President Robert Mugabe's government has its own presidential election results showing a runoff will be necessary, a Cabinet minister said Thursday.
Deputy Information Minister Bright Matonga's comments came a day after Zimbabwe's opposition rejected a runoff, despite a media report that the official tally - still awaited more than a month after the vote - showed its candidate beat Mugabe, but not by enough to avoid a second round. Matonga said Mugabe's party will take part in a runoff.
"As far as I'm concerned, there is going to be a runoff," Matonga told The Associated Press. "We have got our own results."
On Wednesday, CNN television quoted an unidentified senior official with Zimbabwe's ruling ZANU-PF party as saying results from the March 29 election gave opposition leader Morgan Tsvangirai 47 percent of the votes while Mugabe trailed with 43 percent.
Matonga would not say whether the CNN report was correct or give details about the figures he said the government has. But he said no one won the 50 percent plus one vote needed to avoid a runoff.
Independent observers have been saying that Tsvangirai won the most votes, but not enough to avoid a runoff. Tsvangirai insists he won outright.
Individual polling stations have posted results, allowing parties and others to compile their own tallies while the nation awaits official results from the Zimbabwe Electoral Commission. Tsvangirai and rights groups have accused Mugabe of withholding the results to buy time to steal a runoff through intimidation or fraud.
Electoral commission officials said late Wednesday that no official results had been released and that party officials would not see them until a verification process began. The verification process, at which party officials were to review figures, began Thursday afternoon.
Mugabe and Tsvangirai sent representatives, and independent candidate Simba Makoni attended himself. Journalists were allowed to inside for only a few minutes as the process began, and were given no indication when it would be completed.
In Johannesburg Wednesday, South Africa, Tsvangirai spokesman George Sibotshiwe reiterated that the opposition would not take part in a runoff because it believed only fraudulent results would deny Tsvangirai outright victory.
"If Robert Mugabe cannot accept the real results now, what's the guarantee he'll accept the real results after a runoff?" Sibotshiwe said.
Sibotshiwe said the report that a runoff would be necessary was part of a government strategy. He accused the ruling party of plotting a second round of voting that Mugabe would engineer in his favour.
The opposition says a campaign of terror and violence since the first round of voting has left the movement in a disarray, with its main leaders staying out of the country for fear of arrest.
Independent rights groups also say post-election violence makes it unlikely a runoff could be free and fair.
The octogenarian Mugabe, in power since Zimbabwe gained independence from Britain in 1980, has been accused of brutality and increasing autocracy.
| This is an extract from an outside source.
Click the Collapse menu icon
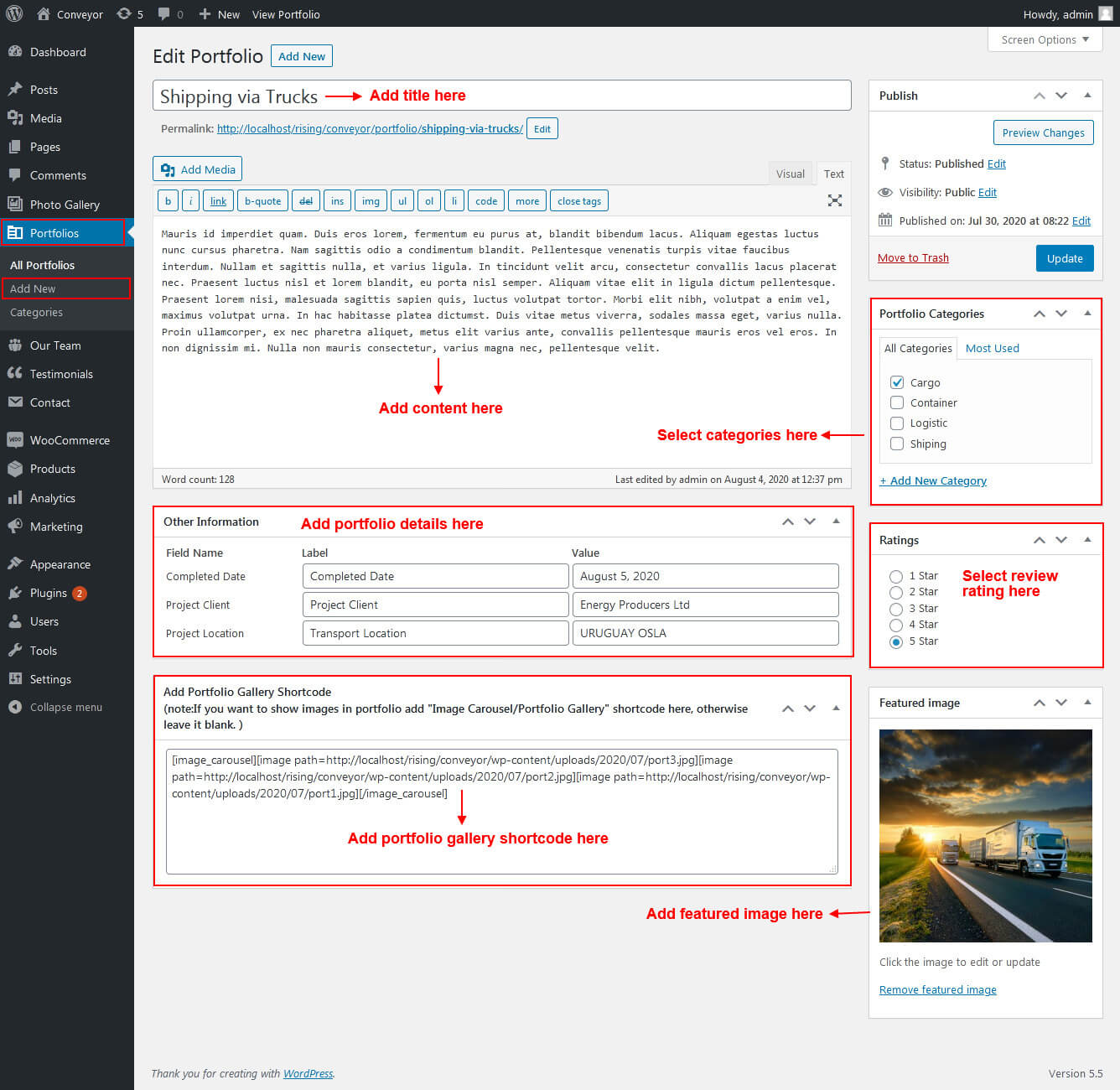 tap(15, 707)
But the main campaign issue for many here had been the economic collapse of what had once been a regional breadbasket.
A land reform campaign Mugabe launched in 2000 saw the often-violent seizure of farmland from whites. The key agriculture sector was devastated.
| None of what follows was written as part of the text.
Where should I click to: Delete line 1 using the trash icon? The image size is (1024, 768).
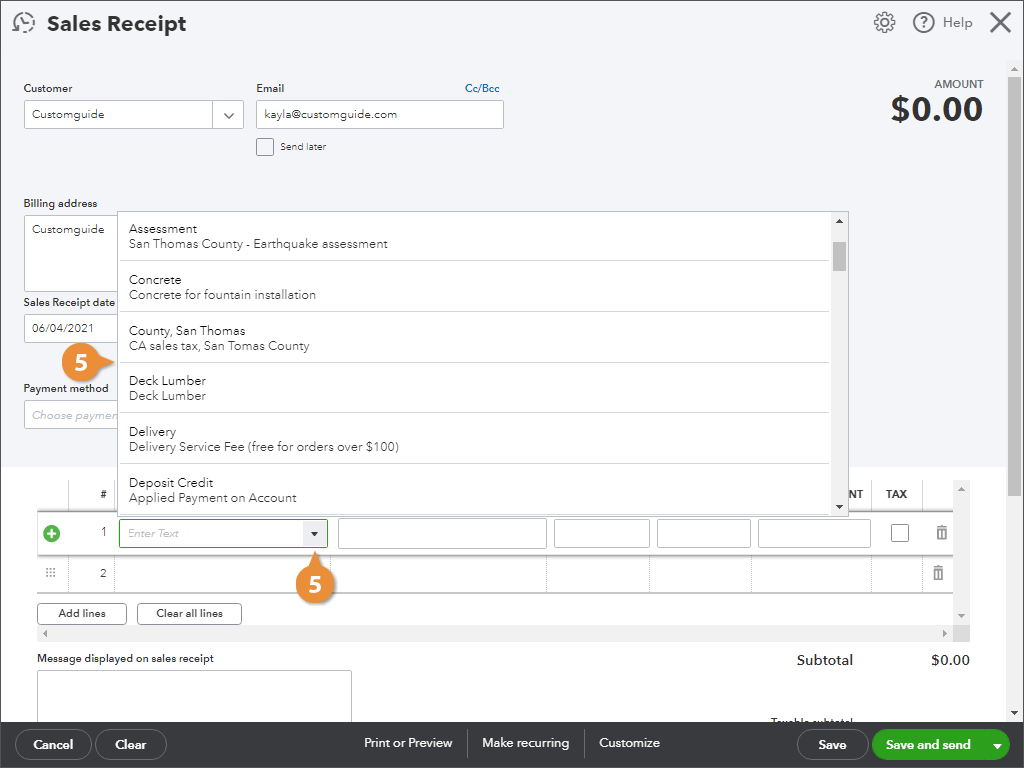[940, 532]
Mining, tourism and tobacco exports - once the nation's biggest three hard currency earners - reported massive losses in recent weeks.
In the Reserve Bank's quarterly fiscal policy statement Wednesday, central bank governor Gideon Gono acknowledged the government is virtually broke.
In his statement, Gono announced a new hard currency exchange rate he said would be set by banks in willing seller-willing buyer deals based on availability of hard currency that would draw money into the banking system from the dominant black market in hard currency.
He gave no indication of what the new rate would be, but currency dealers said it needed to approach the black market rate of about 100 million Zimbabwe dollars to a single U.S. dollar (64 euro cents).
Gono told business leaders and government officials at a briefing shown on state television that the central bank was relinquishing its monopoly on controlling hard currency inflows.
He said he did not abolish the official exchange rate of just 30,000 Zimbabwe dollars to the U.S. dollar but was allowing the market to determine another legal exchange rate.
Gono announced that exporters also will be allowed to retain more of their hard currency earnings to plough back into importing raw materials as long as they increase their production.
Up to now, all export businesses kept 65 percent of their hard currency earnings to buy raw materials. Gono said if they increased export output by 30 percent, they would be allowed to keep 95 percent of their foreign earnings. If they increased output by 10 percent, they could keep 75 percent.
Thursday was a national holiday, Labour Day, in Zimbabwe. A few small demonstrations were held, including one by a union group calling for lower taxes and better access to AIDS medications.